*Given task:*
Reproduce verbatim the stretch of the listing from its first line through the line containing "coordinates (371, 442).", both ends included.
+++++
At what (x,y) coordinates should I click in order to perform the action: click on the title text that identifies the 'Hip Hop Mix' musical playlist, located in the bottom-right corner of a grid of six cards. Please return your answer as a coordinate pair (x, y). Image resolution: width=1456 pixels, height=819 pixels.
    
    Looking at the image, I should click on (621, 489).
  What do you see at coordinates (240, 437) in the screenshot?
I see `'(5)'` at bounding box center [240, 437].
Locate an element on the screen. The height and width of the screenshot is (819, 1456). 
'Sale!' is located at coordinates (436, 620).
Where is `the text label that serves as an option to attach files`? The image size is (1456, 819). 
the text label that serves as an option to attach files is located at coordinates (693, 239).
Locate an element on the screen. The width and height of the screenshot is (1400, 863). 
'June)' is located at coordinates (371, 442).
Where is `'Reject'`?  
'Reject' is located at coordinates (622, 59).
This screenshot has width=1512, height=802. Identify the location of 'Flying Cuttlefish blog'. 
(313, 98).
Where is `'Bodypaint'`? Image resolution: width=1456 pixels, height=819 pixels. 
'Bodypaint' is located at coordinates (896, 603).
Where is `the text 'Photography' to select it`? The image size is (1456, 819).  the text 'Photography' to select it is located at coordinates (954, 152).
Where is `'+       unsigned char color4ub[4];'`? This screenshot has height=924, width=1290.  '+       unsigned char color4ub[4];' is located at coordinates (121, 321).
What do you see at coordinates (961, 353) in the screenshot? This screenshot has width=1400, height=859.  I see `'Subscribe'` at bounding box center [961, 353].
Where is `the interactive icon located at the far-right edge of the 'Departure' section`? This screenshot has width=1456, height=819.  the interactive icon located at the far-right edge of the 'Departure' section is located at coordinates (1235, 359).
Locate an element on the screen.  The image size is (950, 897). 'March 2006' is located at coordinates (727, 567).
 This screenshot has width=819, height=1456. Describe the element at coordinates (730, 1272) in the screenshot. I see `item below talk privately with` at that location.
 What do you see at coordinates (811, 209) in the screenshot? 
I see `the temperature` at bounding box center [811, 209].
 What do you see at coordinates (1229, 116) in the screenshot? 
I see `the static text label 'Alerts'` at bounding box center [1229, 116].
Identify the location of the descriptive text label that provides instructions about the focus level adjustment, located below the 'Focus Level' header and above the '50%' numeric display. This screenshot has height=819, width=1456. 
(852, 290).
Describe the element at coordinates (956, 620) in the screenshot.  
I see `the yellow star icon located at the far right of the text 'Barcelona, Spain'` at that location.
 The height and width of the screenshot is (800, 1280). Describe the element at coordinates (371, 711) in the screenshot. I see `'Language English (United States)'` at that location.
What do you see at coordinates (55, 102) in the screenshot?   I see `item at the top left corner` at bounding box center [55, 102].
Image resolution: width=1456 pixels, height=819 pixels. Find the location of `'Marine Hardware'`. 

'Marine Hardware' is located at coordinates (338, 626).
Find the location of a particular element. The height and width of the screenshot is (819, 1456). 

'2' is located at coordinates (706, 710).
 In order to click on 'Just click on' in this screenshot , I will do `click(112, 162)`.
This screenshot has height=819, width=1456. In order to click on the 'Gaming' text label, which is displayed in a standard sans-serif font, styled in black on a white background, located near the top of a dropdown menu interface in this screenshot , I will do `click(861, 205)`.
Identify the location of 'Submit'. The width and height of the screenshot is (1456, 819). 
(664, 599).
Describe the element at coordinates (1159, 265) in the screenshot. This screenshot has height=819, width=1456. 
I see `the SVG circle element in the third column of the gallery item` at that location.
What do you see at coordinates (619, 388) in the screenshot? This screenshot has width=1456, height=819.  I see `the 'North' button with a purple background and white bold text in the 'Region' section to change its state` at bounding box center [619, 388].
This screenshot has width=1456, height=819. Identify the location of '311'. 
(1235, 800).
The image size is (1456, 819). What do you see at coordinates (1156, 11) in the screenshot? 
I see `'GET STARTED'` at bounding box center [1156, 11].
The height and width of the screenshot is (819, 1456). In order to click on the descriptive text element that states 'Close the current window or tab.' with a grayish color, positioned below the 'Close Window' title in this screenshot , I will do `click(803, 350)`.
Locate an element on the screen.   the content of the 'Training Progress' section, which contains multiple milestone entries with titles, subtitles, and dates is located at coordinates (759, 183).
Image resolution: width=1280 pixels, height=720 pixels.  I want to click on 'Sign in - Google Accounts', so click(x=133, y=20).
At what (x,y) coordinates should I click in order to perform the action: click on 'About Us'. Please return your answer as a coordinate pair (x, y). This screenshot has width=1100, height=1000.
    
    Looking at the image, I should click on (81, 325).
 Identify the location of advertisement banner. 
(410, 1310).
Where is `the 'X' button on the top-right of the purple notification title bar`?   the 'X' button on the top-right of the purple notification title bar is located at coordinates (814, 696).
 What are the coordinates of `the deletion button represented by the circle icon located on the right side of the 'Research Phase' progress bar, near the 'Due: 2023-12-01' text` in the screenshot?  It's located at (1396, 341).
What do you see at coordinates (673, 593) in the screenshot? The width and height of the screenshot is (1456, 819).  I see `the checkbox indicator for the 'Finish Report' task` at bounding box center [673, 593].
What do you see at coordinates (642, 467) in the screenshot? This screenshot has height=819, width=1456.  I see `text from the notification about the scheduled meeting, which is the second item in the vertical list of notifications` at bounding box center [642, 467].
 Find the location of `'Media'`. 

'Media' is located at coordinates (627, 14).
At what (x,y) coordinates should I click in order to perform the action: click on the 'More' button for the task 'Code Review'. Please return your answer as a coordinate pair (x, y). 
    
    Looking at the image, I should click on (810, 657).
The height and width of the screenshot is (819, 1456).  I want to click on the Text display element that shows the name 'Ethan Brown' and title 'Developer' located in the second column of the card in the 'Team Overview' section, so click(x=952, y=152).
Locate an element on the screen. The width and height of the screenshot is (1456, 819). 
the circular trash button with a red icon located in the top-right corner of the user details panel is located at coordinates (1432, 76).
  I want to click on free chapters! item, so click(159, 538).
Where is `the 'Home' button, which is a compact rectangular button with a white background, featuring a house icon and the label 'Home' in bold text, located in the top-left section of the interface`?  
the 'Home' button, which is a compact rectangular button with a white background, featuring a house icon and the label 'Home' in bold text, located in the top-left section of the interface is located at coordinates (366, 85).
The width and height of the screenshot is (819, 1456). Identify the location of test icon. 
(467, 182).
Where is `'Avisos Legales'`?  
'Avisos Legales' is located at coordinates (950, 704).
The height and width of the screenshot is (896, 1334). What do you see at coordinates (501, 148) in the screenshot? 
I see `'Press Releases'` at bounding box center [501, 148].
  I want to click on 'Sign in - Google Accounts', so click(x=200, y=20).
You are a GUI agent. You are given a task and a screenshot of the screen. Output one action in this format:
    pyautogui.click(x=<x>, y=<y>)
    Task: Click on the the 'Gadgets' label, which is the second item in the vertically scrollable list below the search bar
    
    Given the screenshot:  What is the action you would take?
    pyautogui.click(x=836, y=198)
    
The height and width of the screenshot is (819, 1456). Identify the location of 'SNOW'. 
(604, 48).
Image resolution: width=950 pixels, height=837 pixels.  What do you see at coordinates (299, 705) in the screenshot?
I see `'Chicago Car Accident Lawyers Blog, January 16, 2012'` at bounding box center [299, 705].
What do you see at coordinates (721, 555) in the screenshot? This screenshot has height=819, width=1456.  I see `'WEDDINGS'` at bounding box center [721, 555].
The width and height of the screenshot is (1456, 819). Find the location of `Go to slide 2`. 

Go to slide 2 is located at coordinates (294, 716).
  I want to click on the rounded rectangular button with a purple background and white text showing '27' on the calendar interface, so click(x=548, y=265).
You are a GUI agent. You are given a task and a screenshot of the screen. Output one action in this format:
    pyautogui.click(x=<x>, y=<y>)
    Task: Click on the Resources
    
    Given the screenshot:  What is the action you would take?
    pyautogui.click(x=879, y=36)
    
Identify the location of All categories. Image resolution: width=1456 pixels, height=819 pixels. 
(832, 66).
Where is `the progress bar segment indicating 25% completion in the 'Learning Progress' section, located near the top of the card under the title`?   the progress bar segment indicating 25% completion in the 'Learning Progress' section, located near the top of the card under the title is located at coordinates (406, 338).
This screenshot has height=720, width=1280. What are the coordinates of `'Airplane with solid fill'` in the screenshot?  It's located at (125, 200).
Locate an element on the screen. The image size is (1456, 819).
+++++
*Exercise result:*
At what (x,y) coordinates should I click in order to perform the action: click on the title text that identifies the 'Hip Hop Mix' musical playlist, located in the bottom-right corner of a grid of six cards. Please return your answer as a coordinate pair (x, y). Image resolution: width=1456 pixels, height=819 pixels.
    
    Looking at the image, I should click on (621, 489).
  What do you see at coordinates (240, 437) in the screenshot?
I see `'(5)'` at bounding box center [240, 437].
Locate an element on the screen. The height and width of the screenshot is (819, 1456). 
'Sale!' is located at coordinates (436, 620).
Where is `the text label that serves as an option to attach files`? The image size is (1456, 819). 
the text label that serves as an option to attach files is located at coordinates (693, 239).
Locate an element on the screen. The width and height of the screenshot is (1400, 863). 
'June)' is located at coordinates (371, 442).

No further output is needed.